SGLang Supports DeepSeek V3.2 Sparse Attention Mechanism from Day 0

We are thrilled to announce that SGLang has achieved Day 0 support for DeepSeek-V3.2! According to DeepSeek's technical report, DeepSeek-V3.2 equips DeepSeek-V3.1-Terminus with DeepSeek Sparse Attention (DSA) through continual training, a fine-grained sparse attention mechanism powered by Lightning Indexer that achieves significant improvements in training and inference efficiency, especially in long-context scenarios. Interested in more upcoming features? Check out our roadmap.

Installation and Quick Start

To get started quickly, simply pull the container and launch SGLang as follows:

NVIDIA GPU

docker pull lmsysorg/sglang:v0.5.3-cu129

python -m sglang.launch_server --model deepseek-ai/DeepSeek-V3.2-Exp --tp 8 --dp 8 --enable-dp-attention

AMD (MI350X/MI355X)

docker pull lmsysorg/sglang:dsv32-rocm

SGLANG_NSA_FUSE_TOPK=false SGLANG_NSA_KV_CACHE_STORE_FP8=false SGLANG_NSA_USE_REAL_INDEXER=true SGLANG_NSA_USE_TILELANG_PREFILL=True python -m sglang.launch_server --model-path deepseek-ai/DeepSeek-V3.2-Exp --disable-cuda-graph --tp 8 --mem-fraction-static 0.85 --page-size 64 --nsa-prefill "tilelang" --nsa-decode "aiter"

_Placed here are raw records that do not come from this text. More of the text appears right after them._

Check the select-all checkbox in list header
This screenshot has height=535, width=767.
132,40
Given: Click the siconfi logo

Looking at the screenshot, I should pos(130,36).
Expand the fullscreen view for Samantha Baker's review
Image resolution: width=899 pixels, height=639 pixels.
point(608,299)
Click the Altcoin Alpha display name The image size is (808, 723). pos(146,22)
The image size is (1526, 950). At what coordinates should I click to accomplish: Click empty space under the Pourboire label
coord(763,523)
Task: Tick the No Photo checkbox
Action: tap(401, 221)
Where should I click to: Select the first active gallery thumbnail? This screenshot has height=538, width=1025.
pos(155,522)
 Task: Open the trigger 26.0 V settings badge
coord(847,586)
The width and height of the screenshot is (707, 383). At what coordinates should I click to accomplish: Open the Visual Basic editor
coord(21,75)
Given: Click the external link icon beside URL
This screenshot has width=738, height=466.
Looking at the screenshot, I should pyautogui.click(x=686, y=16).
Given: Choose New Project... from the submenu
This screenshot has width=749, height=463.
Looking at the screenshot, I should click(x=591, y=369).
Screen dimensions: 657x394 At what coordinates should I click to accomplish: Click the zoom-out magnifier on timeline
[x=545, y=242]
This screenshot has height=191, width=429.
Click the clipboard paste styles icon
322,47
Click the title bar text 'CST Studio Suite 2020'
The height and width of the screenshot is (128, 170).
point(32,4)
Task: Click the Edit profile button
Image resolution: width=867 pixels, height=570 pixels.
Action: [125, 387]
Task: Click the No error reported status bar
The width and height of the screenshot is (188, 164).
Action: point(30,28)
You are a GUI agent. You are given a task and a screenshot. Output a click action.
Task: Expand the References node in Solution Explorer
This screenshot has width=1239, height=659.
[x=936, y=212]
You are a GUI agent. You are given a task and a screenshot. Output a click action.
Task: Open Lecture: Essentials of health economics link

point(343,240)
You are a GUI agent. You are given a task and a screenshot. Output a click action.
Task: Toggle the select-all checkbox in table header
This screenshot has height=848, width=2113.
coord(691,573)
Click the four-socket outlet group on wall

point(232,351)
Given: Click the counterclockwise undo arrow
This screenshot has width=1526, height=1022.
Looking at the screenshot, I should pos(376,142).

SGLANG_NSA_FUSE_TOPK=false SGLANG_NSA_KV_CACHE_STORE_FP8=false SGLANG_NSA_USE_REAL_INDEXER=true SGLANG_NSA_USE_TILELANG_PREFILL=True python -m sglang.launch_server --model-path deepseek-ai/DeepSeek-V3.2-Exp --disable-cuda-graph --tp 8 --mem-fraction-static 0.85 --page-size 64 --nsa-prefill "tilelang" --nsa-decode "tilelang"

NPU

# NPU A2
docker pull lmsysorg/sglang:dsv32-a2
# NPU A3
docker pull lmsysorg/sglang:dsv32-a3

python3 -m sglang.launch_server --model-path deepseek-ai/DeepSeek-V3.2-Exp --trust-remote-code --attention-backend ascend --mem-fraction-static 0.85 --chunked-prefill-size 32768 --disable-radix-cache --tp-size 16 --quantization w8a8_int8

Detailed Description

DeepSeek Sparse Attention: Unlocking Long-Context Efficiency

At the core of DeepSeek-V3.2 is DeepSeek Sparse Attention (DSA), a fine-grained sparse attention mechanism that redefines long-context efficiency.

DeepSeek Sparse Attention (DSA) mechanism diagram

DSA abandons quadratic full attention computation over all tokens and instead introduces:

  • Lightning Indexer (ultra-lightweight FP8 scorer) to identify the most relevant tokens for each query.
  • Top-k Token Selection, computing only on the most influential key-value entries.

This design reduces core attention complexity from O(L2) to O(Lk), achieving significant efficiency improvements in training and inference for context lengths up to 128K, with virtually no loss in model quality.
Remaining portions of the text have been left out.